Meet Varun, P4T Mentor & Steering Committee Member

Varun P4T Mentor NAPRA

Note: The Pilot Program to Prepare for Practical Training (P4T) concluded in December 2022. NAPRA thanks all P4T mentors and mentees for making the project a success. While the mentorship component is now completed, the Diagnostic Tool and Learning Modules (DTLM) introduced as part of P4T continue to be available online to pharmacy professionals and other interested participants, with no prerequisites or requirements. To learn more: NAPRA Diagnostic Tool and Learning Modules.

The Pilot Program to Prepare for Practical Training (P4T) is a national pilot project that aims to provide international pharmacy graduates (IPGs) access to tools, resources, and a mentorship program as they pursue licensure in Canada. The mentorship component matches IPGs with experienced pharmacists, providing them a unique opportunity to gain practical experience in Canadian pharmacies as well as relevant cultural knowledge and communication skills before they begin their formal training and assessments. Today we highlight Varun, a P4T mentor and P4T Steering Committee member. 
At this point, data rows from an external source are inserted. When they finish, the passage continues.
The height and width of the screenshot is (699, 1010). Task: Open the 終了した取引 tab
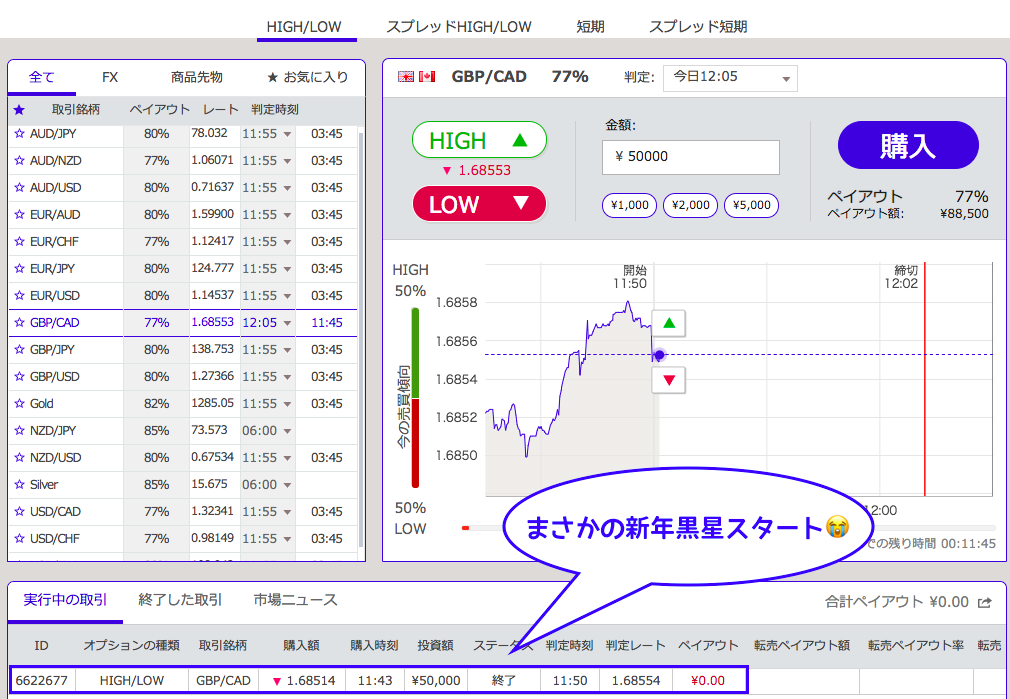(x=180, y=600)
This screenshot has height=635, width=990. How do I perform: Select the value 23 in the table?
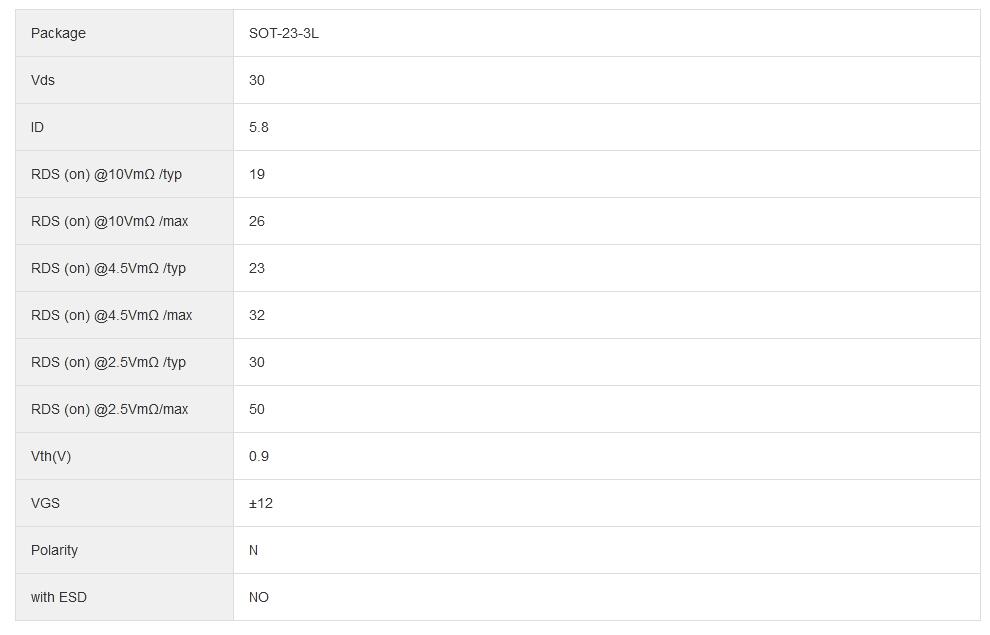[x=257, y=268]
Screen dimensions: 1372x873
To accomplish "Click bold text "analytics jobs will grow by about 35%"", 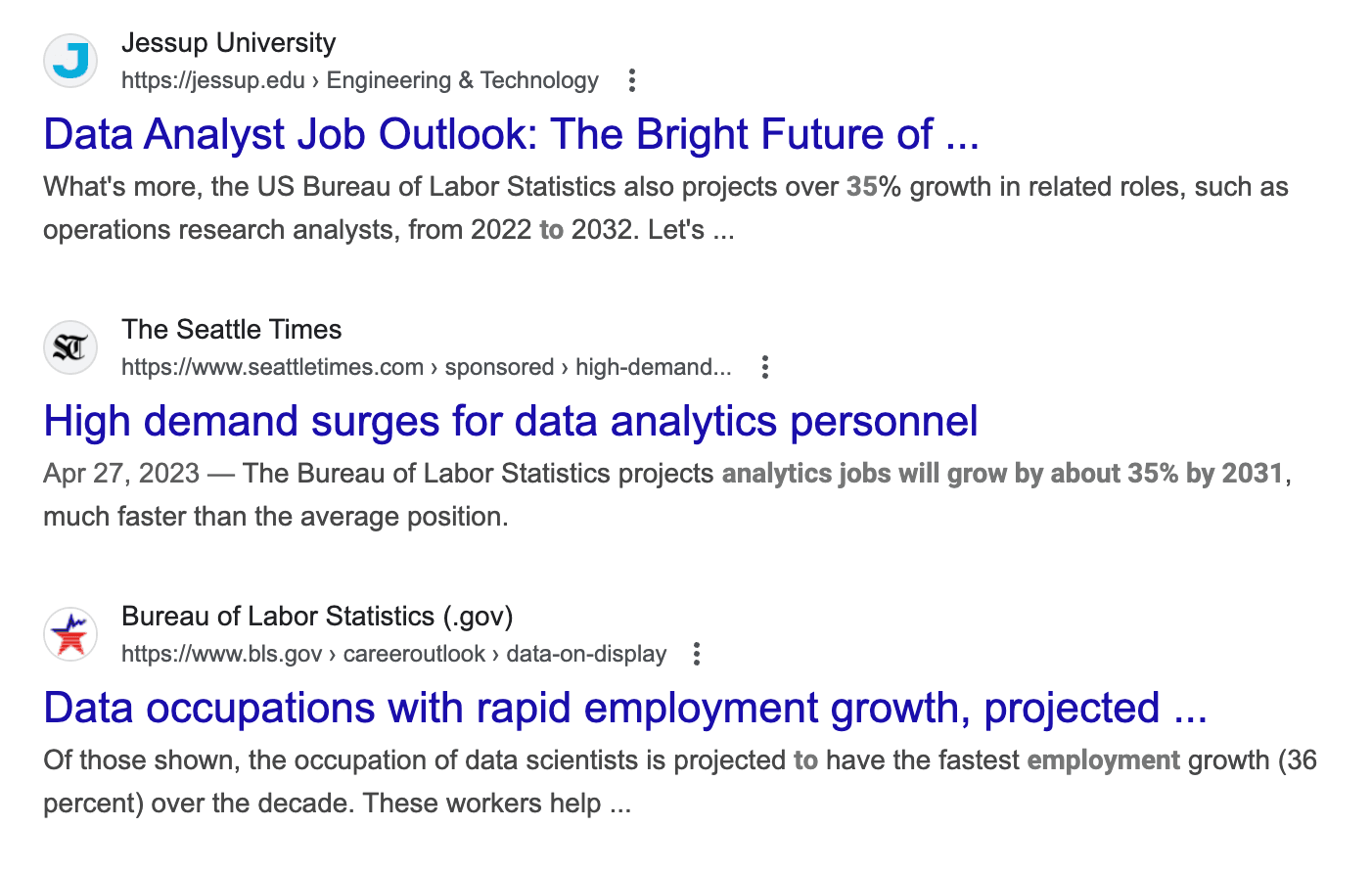I will tap(949, 474).
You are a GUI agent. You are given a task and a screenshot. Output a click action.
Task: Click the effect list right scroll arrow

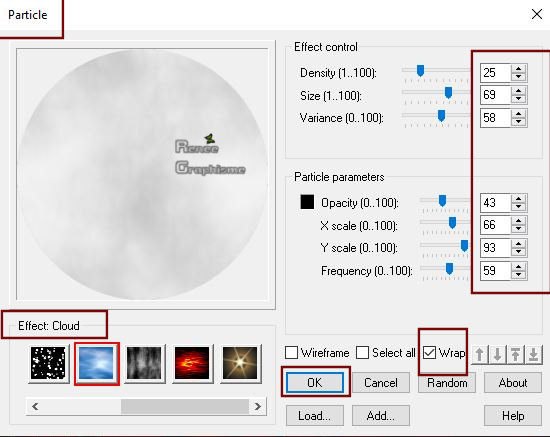258,406
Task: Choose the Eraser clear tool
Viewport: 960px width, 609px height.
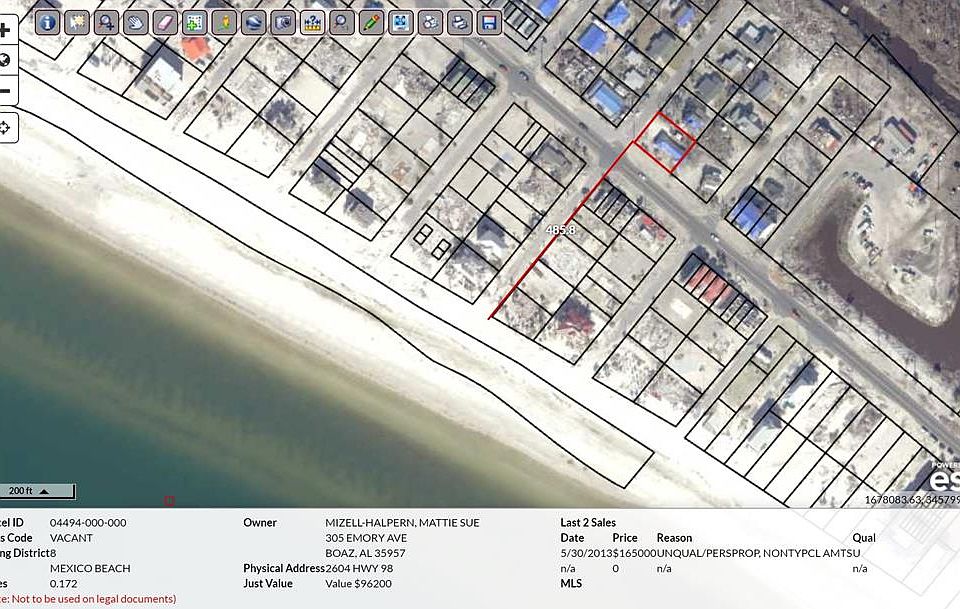Action: click(x=165, y=23)
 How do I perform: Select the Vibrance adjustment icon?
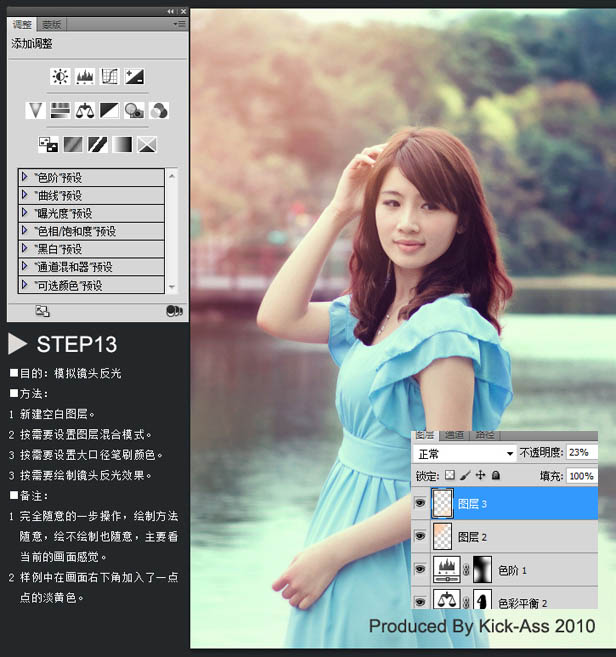click(x=37, y=110)
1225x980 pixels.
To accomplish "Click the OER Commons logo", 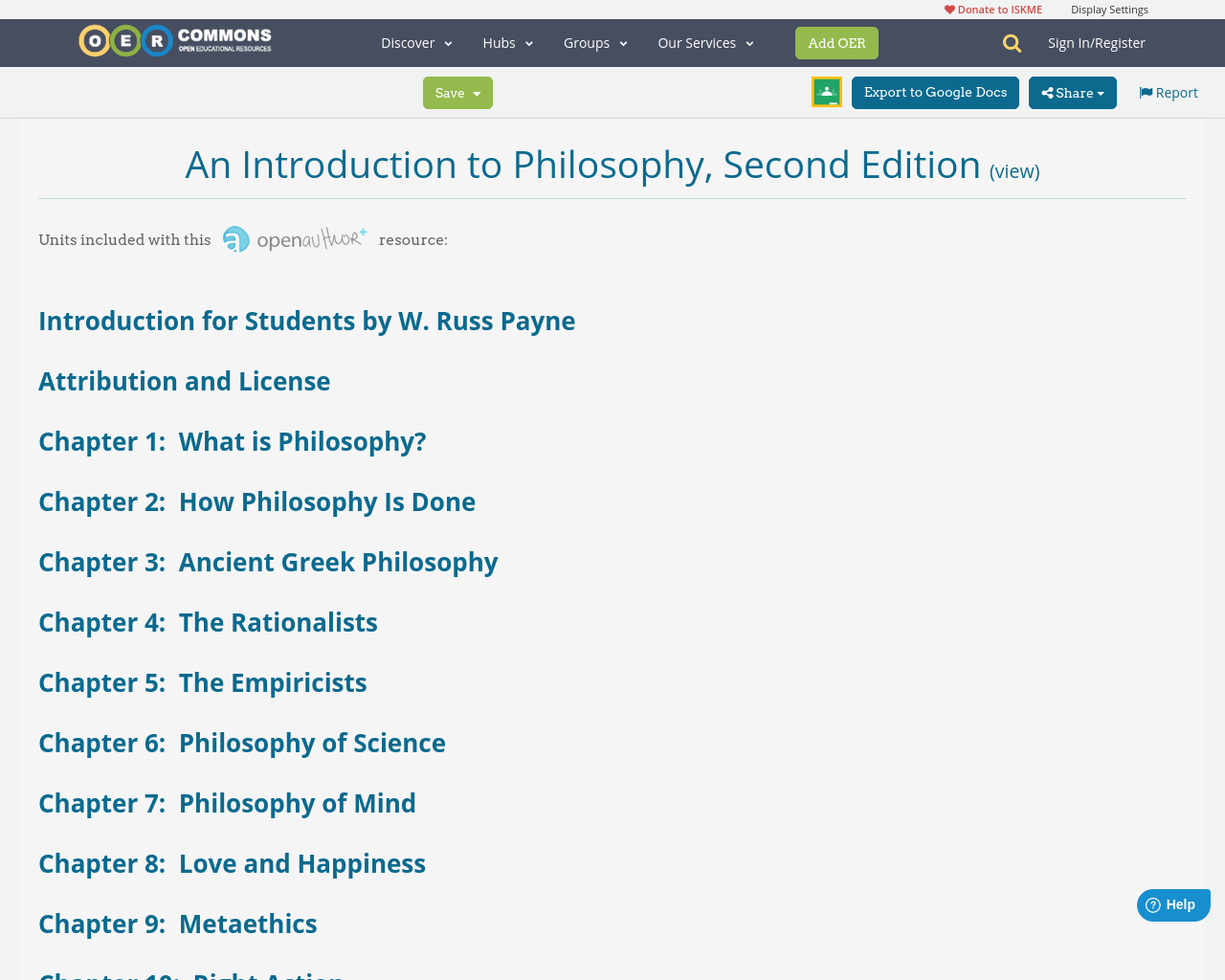I will 174,40.
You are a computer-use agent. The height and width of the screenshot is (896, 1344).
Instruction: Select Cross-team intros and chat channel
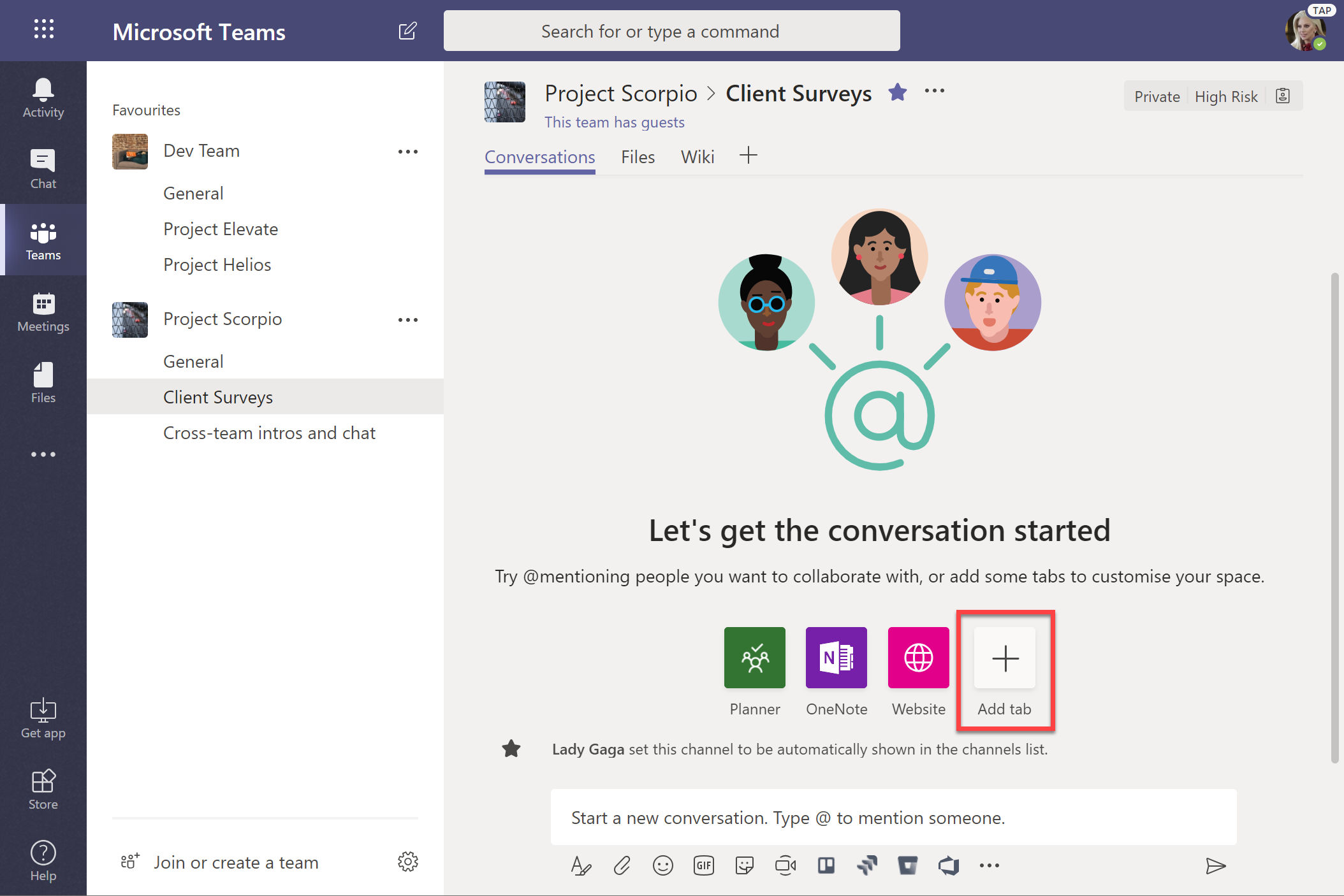[268, 432]
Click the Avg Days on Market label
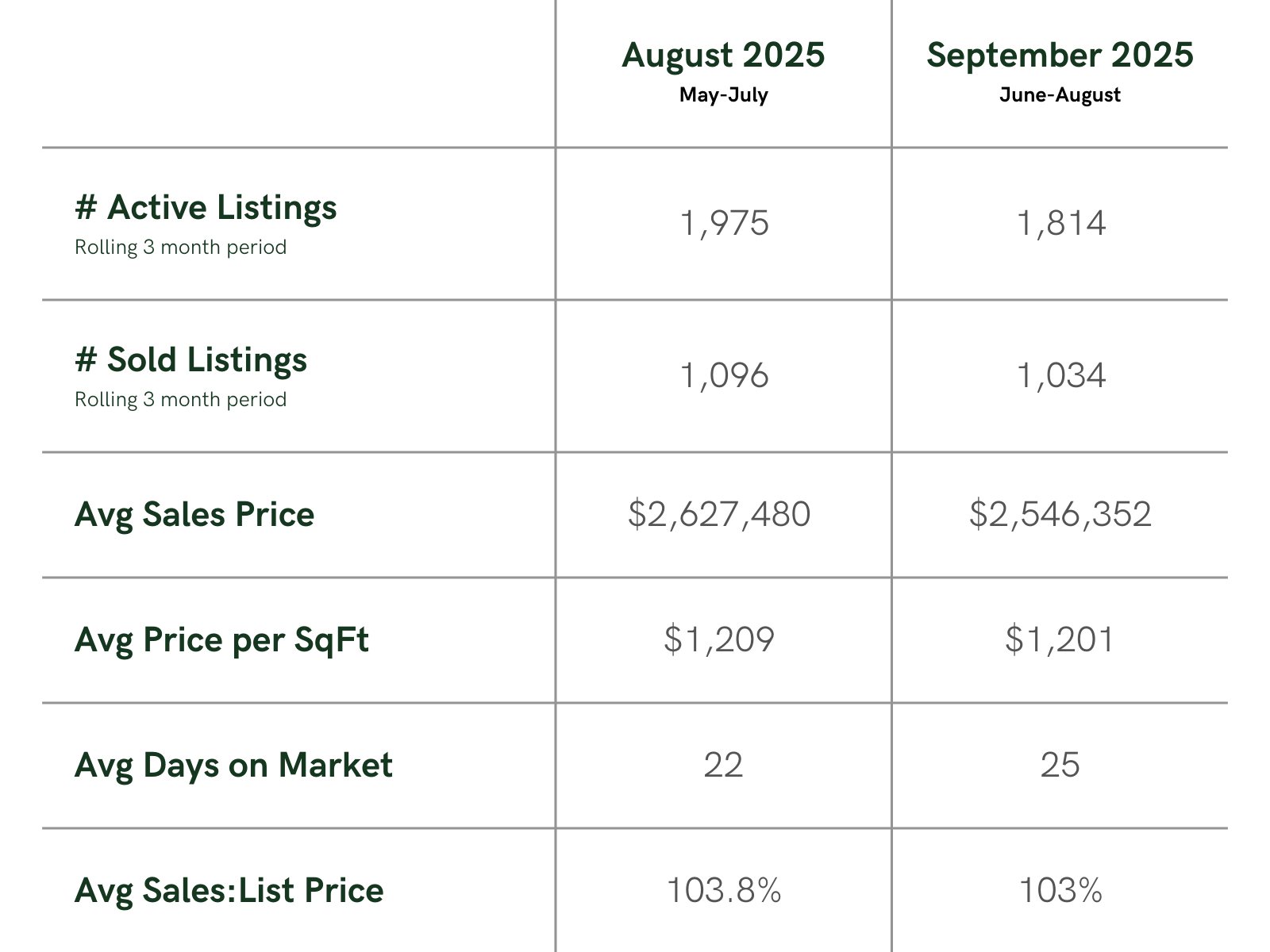The height and width of the screenshot is (952, 1270). pos(233,766)
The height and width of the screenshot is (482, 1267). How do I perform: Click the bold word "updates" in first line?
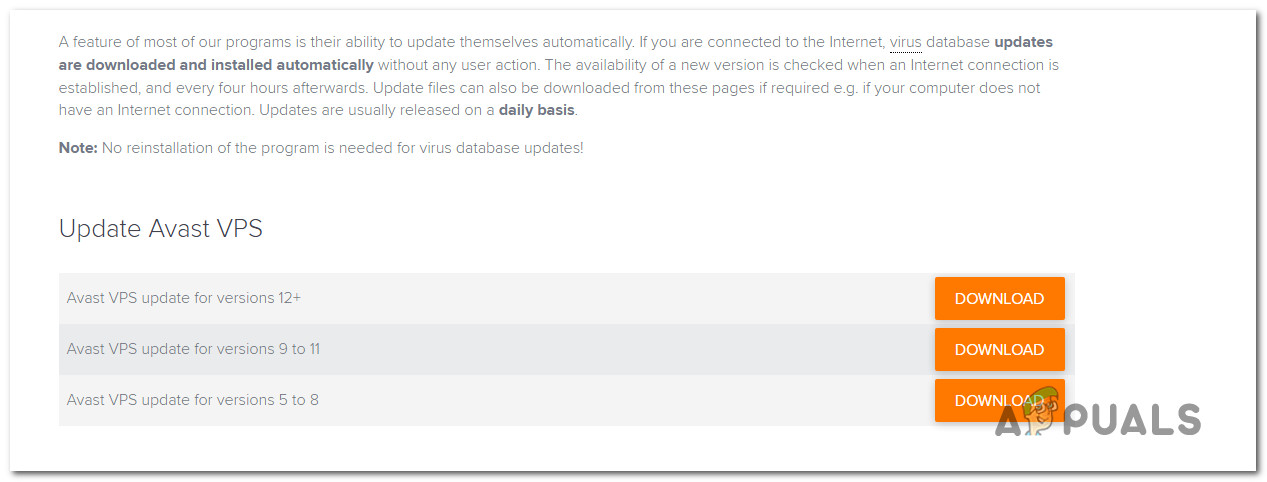[x=1023, y=43]
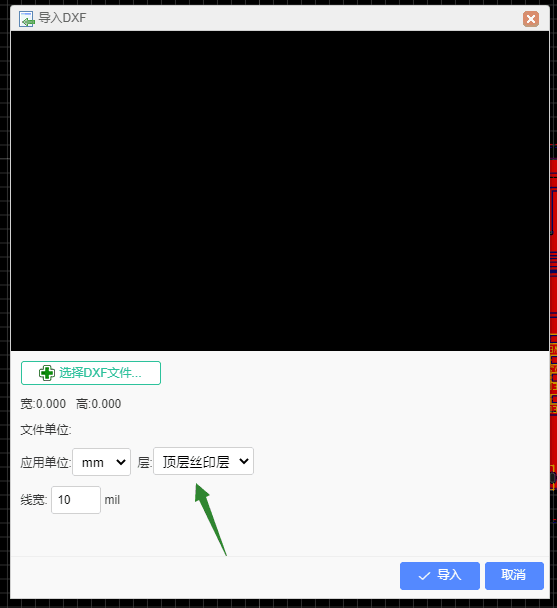The width and height of the screenshot is (557, 608).
Task: Click the 文件单位 label
Action: pyautogui.click(x=46, y=430)
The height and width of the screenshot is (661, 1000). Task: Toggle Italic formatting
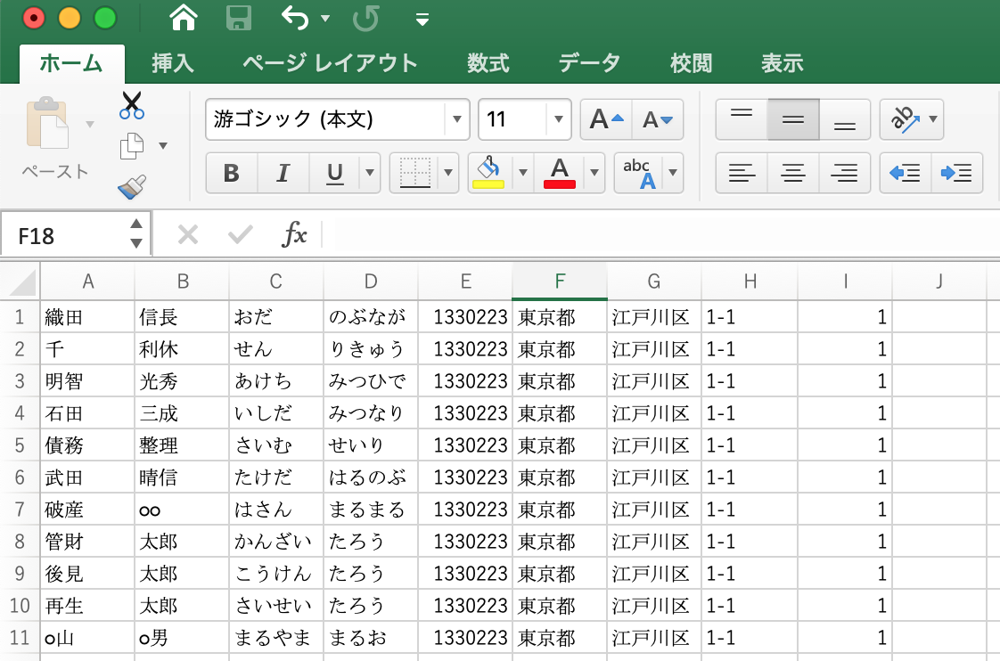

Varun is an IPG who was educated in India (2012) and began his Canadian licensure process in 2014. He has been a licensed pharmacist in Canada since 2016 and has gone on to give back to the profession as a Practice Assessment of Competence at Entry (PACE) assessor. As an IPG, Varun completed a structured practical training studentship and internship. To advance his pharmacy practice skills further, he is pursuing a Doctor of Pharmacy (PharmD) degree at the University of Toronto. This experience and education inform the perspective and insight that he brings to the P4T Steering Committee.

Varun remembers well the challenges of being an IPG. As he was preparing for the Pharmacy Examination Board of Canada’s exam, he realized that his theoretical understanding was strong, but that he had “a limited understanding of the Canadian healthcare system, how things work here, how effective collaboration and communication really bring out important differences in patient care.”  As a practicing pharmacist and PACE assessor, he sees that many IPGs have sufficient knowledge but lack confidence in exercising their scope of practice in a clinical setting because they have not been exposed to Canada’s unique healthcare system.  It was difficult to understand the context in which they would be working. Varun would have loved to have had mentorship similar to the P4T initiative that, as he notes, is “applied in a low-stakes environment with no fear of being judged.” It is for this reason that Varun believes in the mentorship program and has joined the steering committee to lend his support to the P4T project.